On the topic of liberal education, there's disagreement. Skeptics, including anxious parents, worry that English majors aren't prepared for rewarding careers. Proponents counter that liberal-arts disciplines develop useful professional skills, especially critical thinking.
The career debate misses the point. As an English major in college, I learned to love and admire A Passage to India, Middlemarch, Life of Johnson. I can't say reading these books advanced my career, and that doesn't matter. I've long believed that college is a precious opportunity to read important books and discuss complex ideas. After college, there are many fewer opportunities.
A character makes exactly this case in Liberal Arts, which centers on a 35-year-old man named Jesse. He's nostalgic for his time as an English and history major at an unnamed Ohio college. This material resonates with me, and I like this poignant romantic comedy written and directed by Josh Radnor, of How I Met Your Mother fame.
Radnor risked preciousness or worse in making a film in which someone screams, "I LOVE BOOKS!!!" And it's true that mainly we see only caricatures of people living the life of the mind. They hang out in bookstores and read while they're running errands, but other than a smug evisceration of a certain popular vampire novel, we don't hear much about what they're reading.
There are multiple stories. In the main one, Jesse (Radnor), a New York City college adviser, visits his alma mater for the retirement party of Peter, a favorite professor (Richard Jenkins, who's now officially my favorite character actor on the strength of his work here and in Cabin in the Woods).
On campus, Jesse meets Zibby (Elizabeth Olsen), a 19-year-old student. They begin an epistolary flirtation via handwritten letters, which are heard in voiceovers. I cringed at Jesse's overwritten notes, having produced a few of those myself. Olsen is well cast as this smart, ambitious young woman, but the film strikes patronizing notes as the romance unfolds.

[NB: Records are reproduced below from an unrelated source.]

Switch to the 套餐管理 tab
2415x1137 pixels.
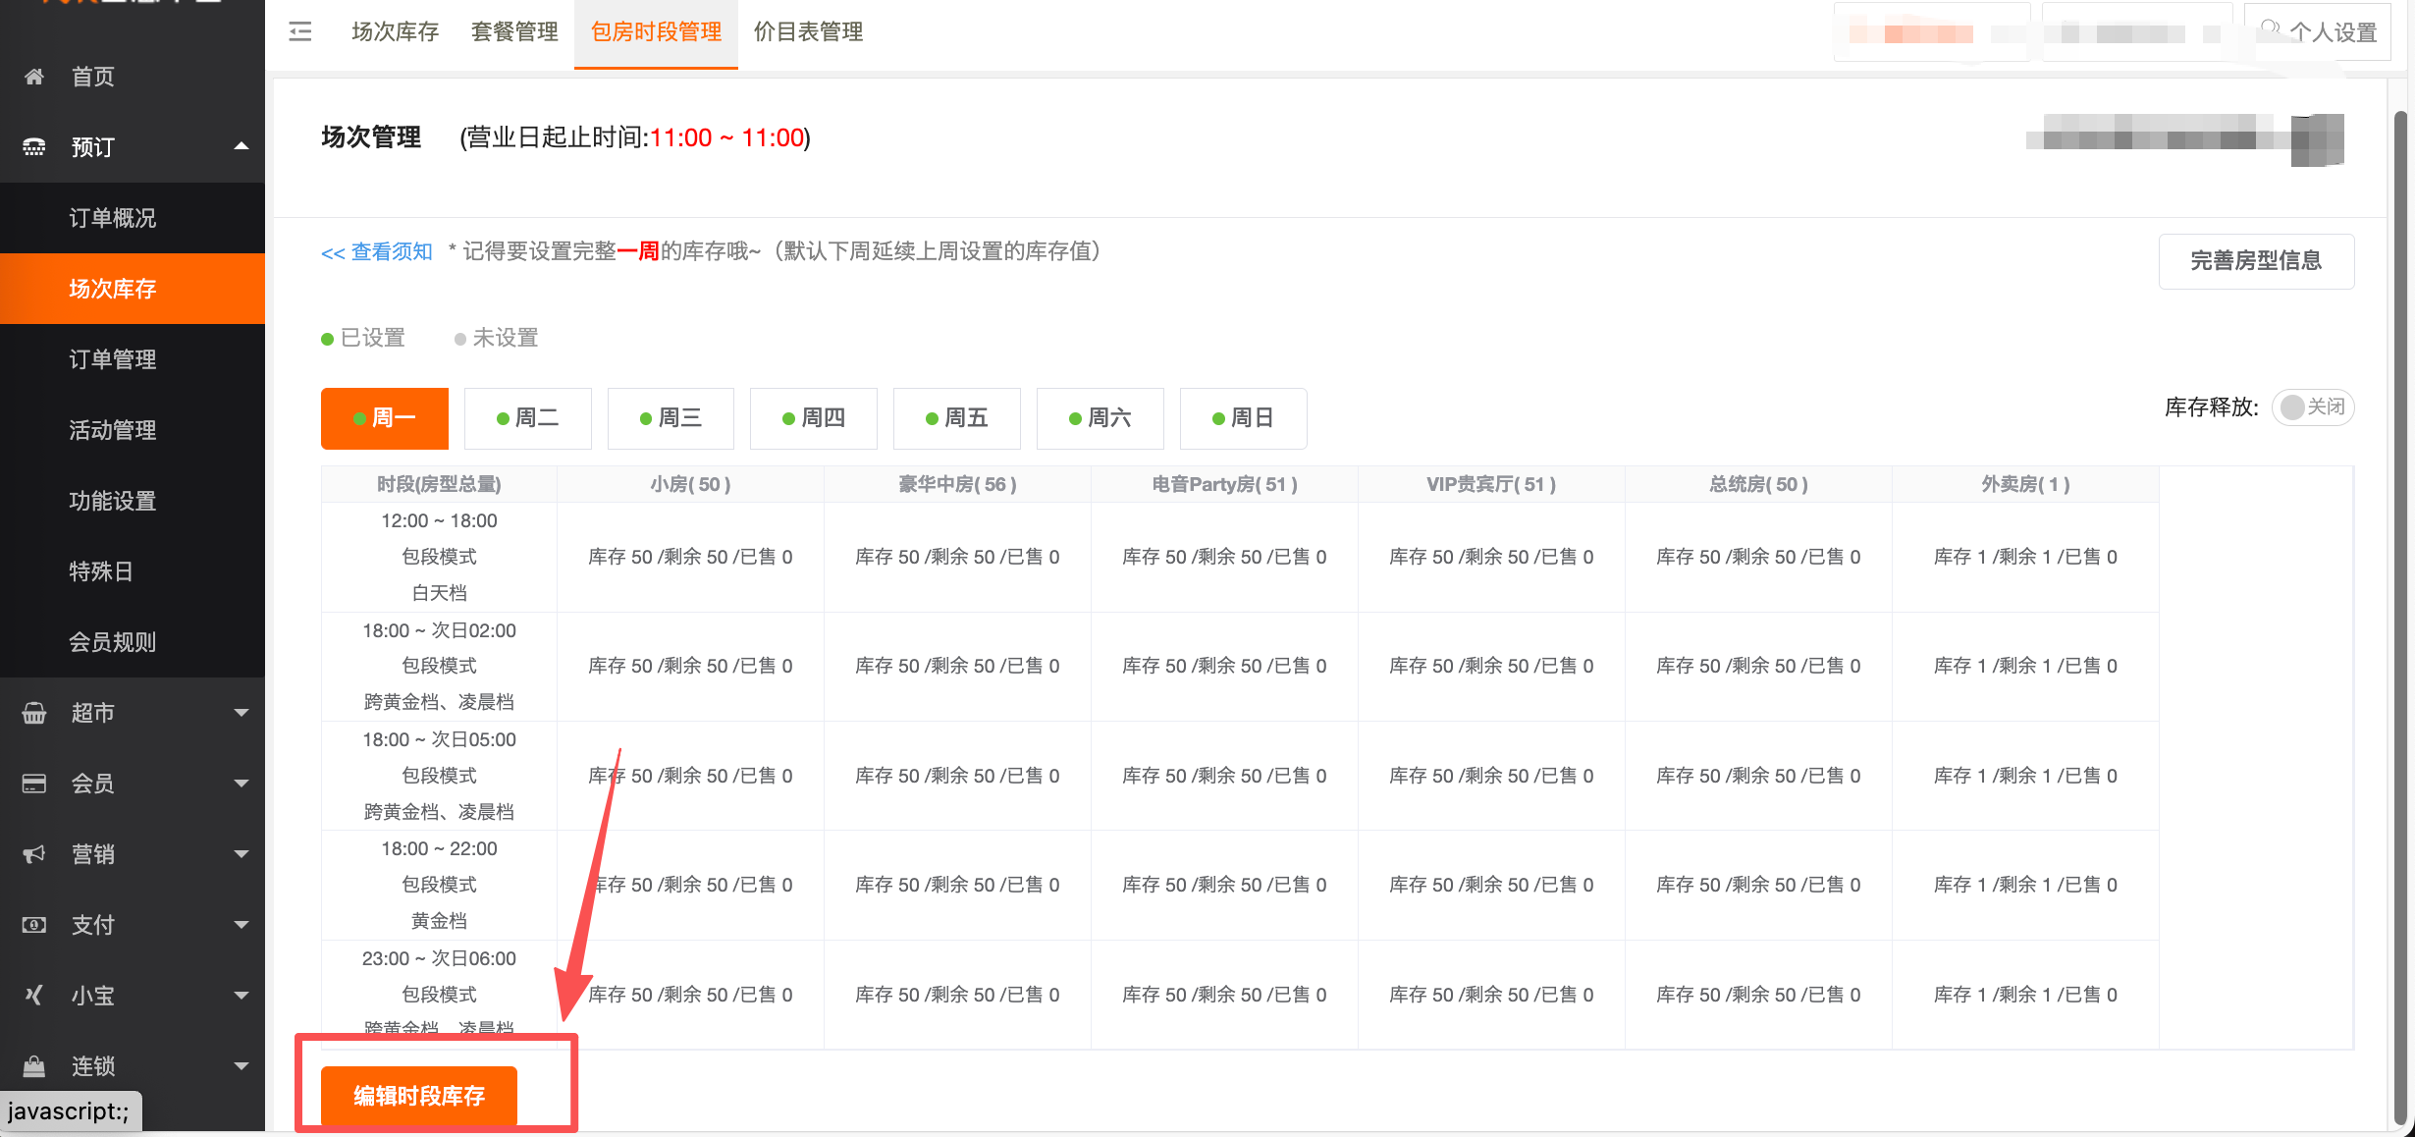(514, 32)
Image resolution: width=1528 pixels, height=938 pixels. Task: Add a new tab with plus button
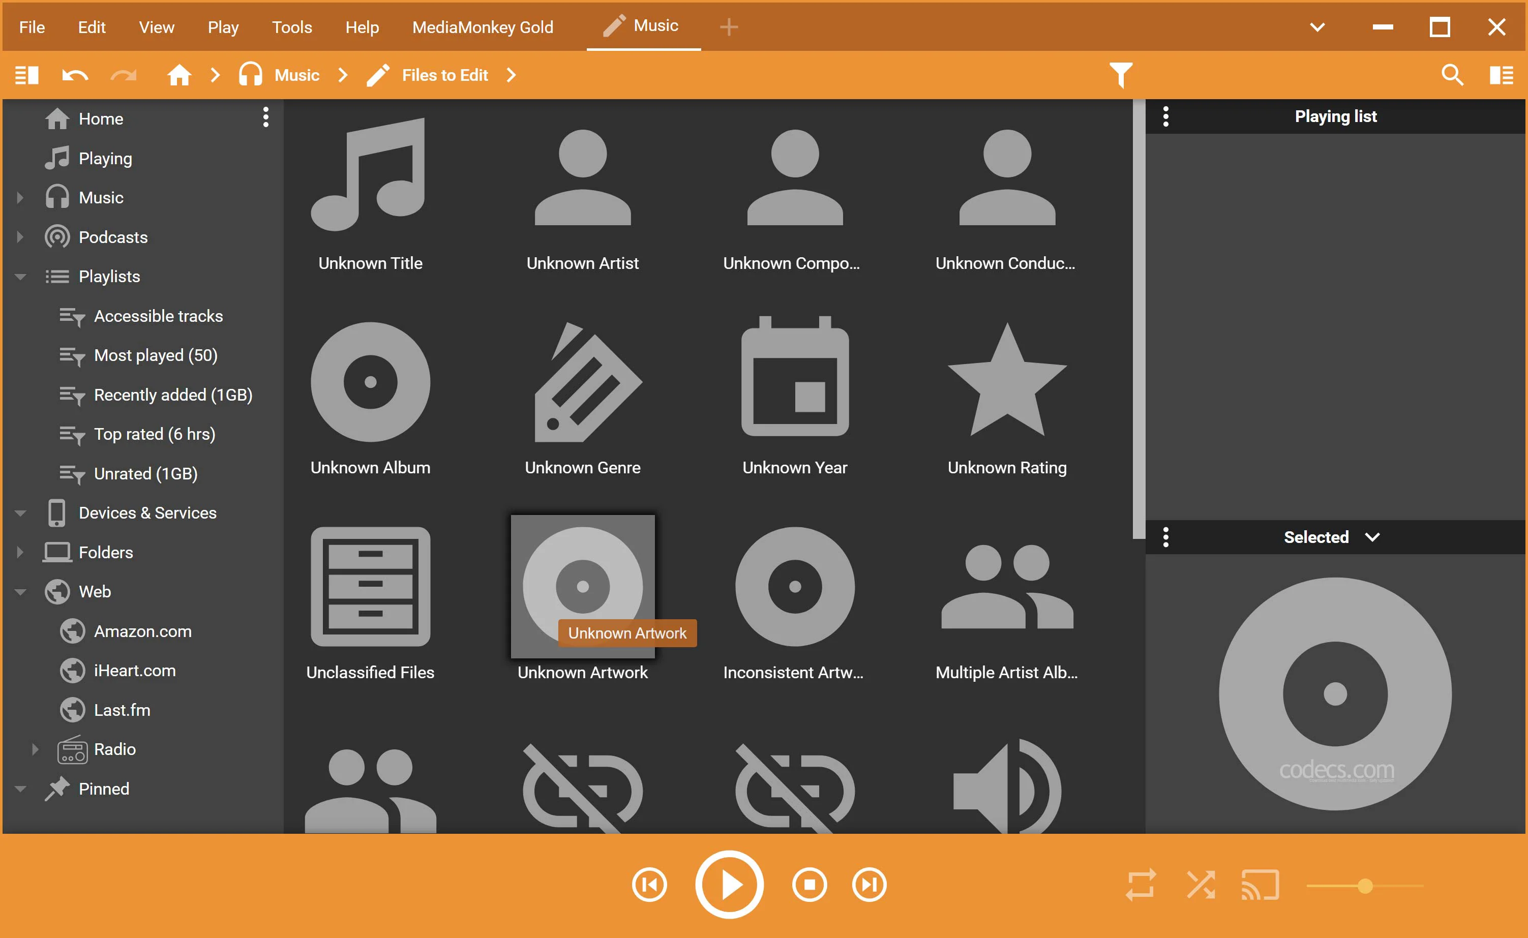coord(728,27)
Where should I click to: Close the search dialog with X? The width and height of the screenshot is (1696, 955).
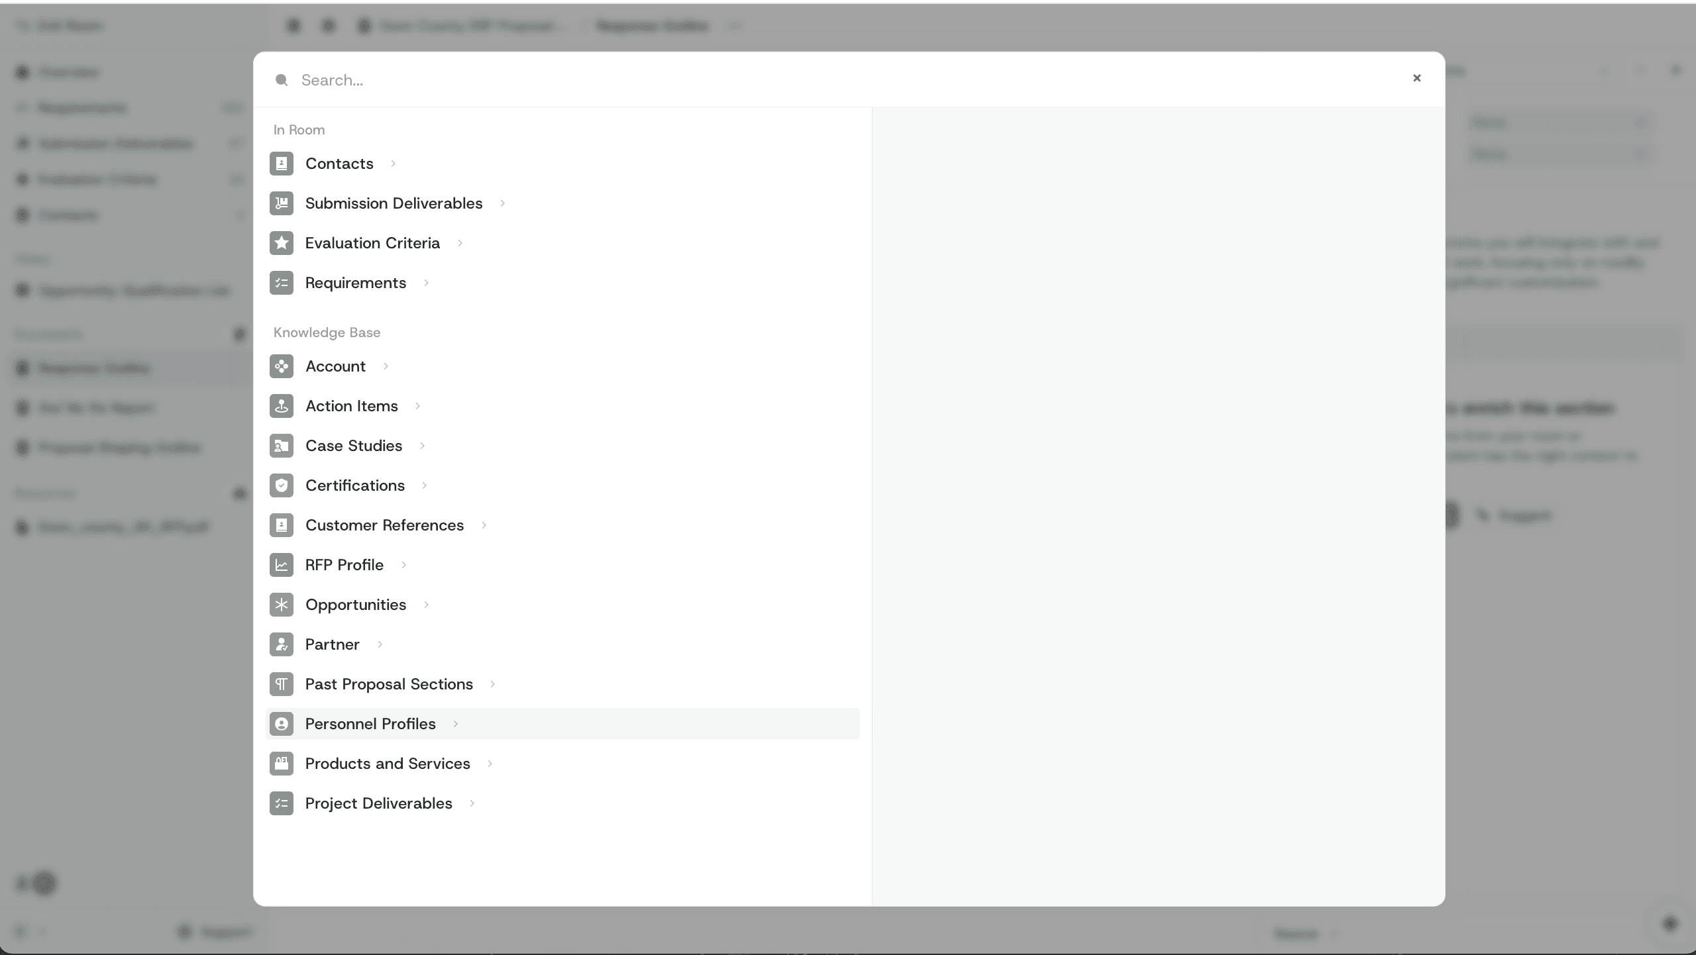coord(1417,78)
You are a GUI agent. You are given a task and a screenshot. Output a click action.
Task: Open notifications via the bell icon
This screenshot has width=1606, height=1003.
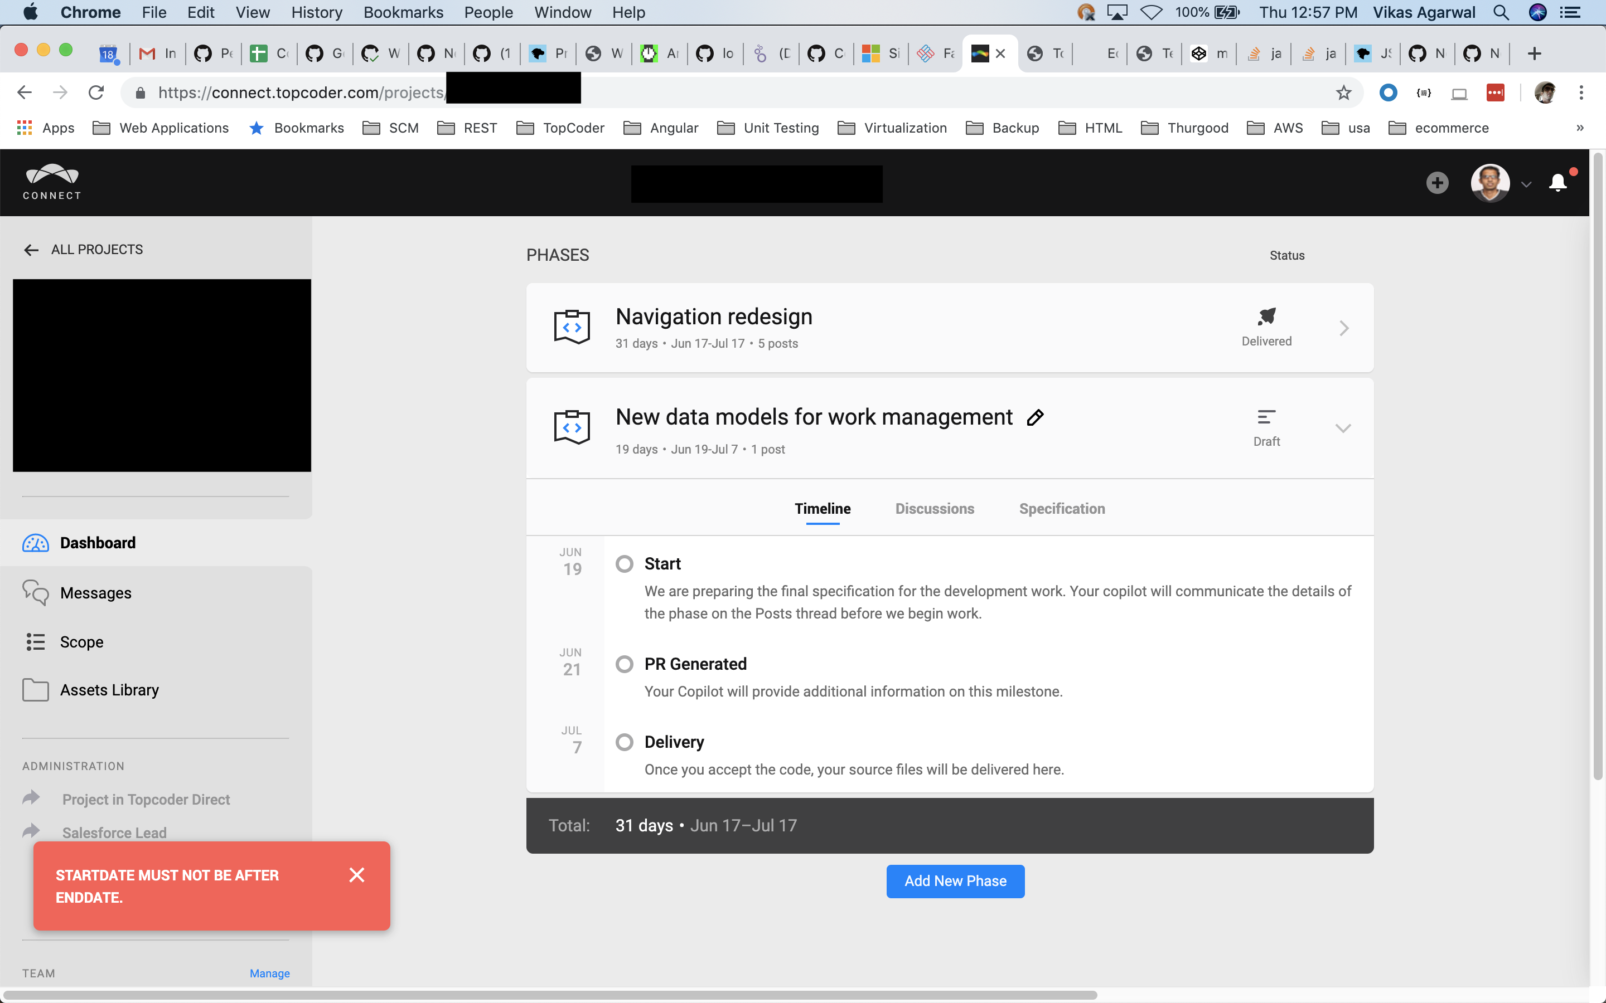coord(1558,183)

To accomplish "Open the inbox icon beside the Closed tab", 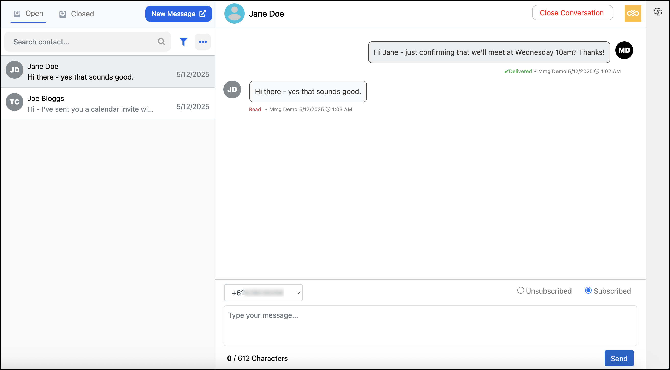I will tap(62, 14).
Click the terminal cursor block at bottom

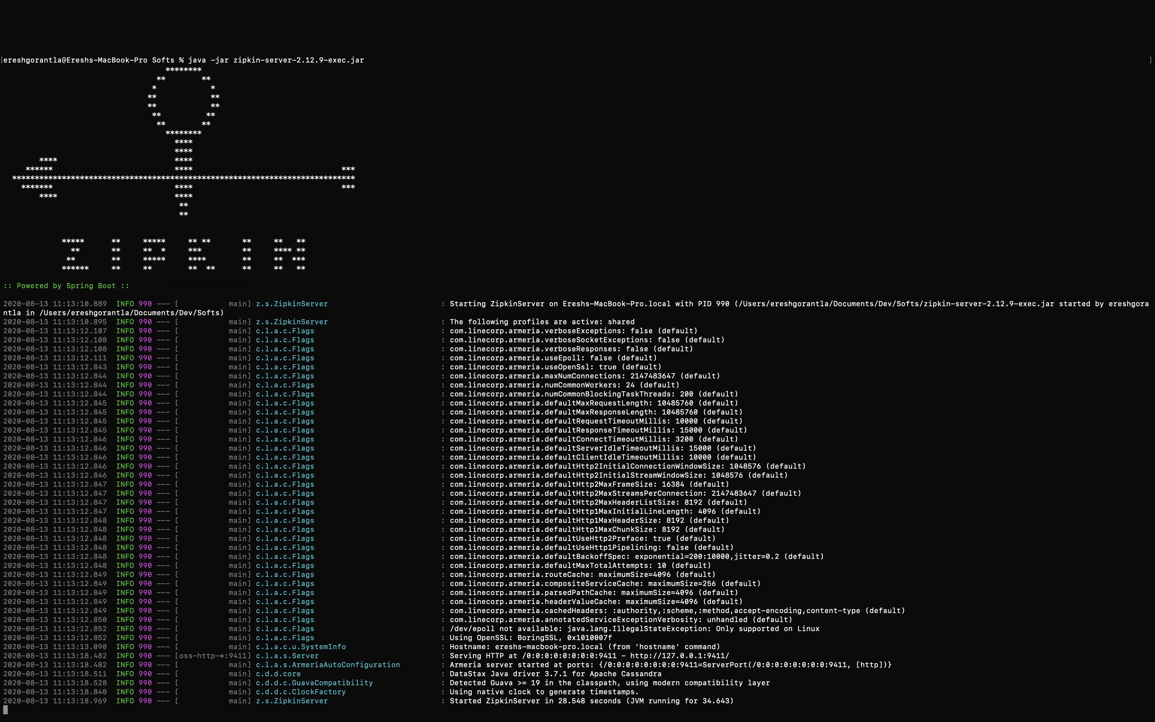pos(5,710)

Meanwhile, Peter regrets retiring, and Jesse has a funny, tense encounter with an English professor (Allison Janney) whose course he loved. Jesse also gets advice from a young hippie sage (an amusing Zac Efron) and befriends a troubled student (John Magaro) with a shared passion for David Foster Wallace's Infinite Jest. The overlapping plotlines remind me of TV shows, and not in a good way.
That last subplot is particularly ungainly, but I embrace it, because it conveys a grim message that is good to hear. It's a warning to exquisitely tortured young intellectuals: If you seek to emulate David Foster Wallace, be careful, because what happened to him is really sad. Amen.